By the 1950's, thanks to television, Hollywood profits began plummeting.  Upon the demise of the vaunted studio system, Linda, like many other actresses, found themselves "free agents."  Initially Linda enjoyed the freedom from the controling studio.  She had hoped to branch out to roles and opportunities the studios would have never let her explore.   However, within a few years, she was finding it very difficult to land A-List parts.   It didn't help her cause that Linda's drinking problem was increasing, along with her waistline.   It wasn't long before her once prominent name had become a staple in the B-movie market. 

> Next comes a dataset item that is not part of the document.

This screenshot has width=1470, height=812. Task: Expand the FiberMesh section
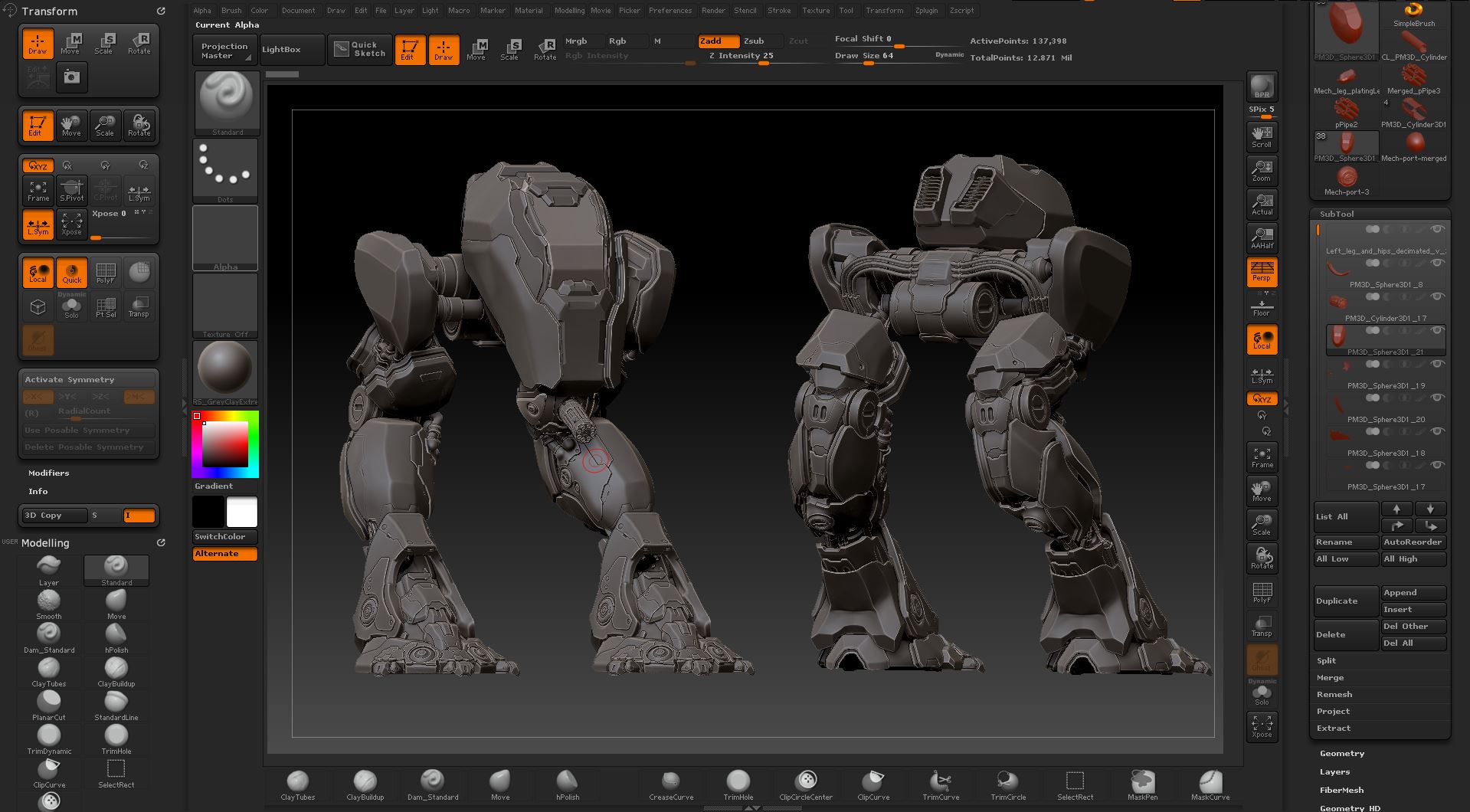click(x=1342, y=790)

Linda looked towards the stage, performing in Broadway and off-Broadway theater with minimal results.  The "stardust girl" who had become an overnight Hollywood sensation, had just as quickly, become yesterday's news.
 
In 1965, at the age of 41, Linda Darnell, while visiting friends in Illinois, died in a horrible fire.  Linda had gone back into the house to rescue one of her friend's children, not knowing the child had already made it out of the burning home safely.  In a time of trauma and anxiety, the Hollywood diva, had performed an unselfish act.  Despite her problems, her fading career, the demons created by her troubled homelife, when push came to shove, there was still a lot of sweet Monetta Eloyse left in the Hollywood goddess they called Linda Darnell.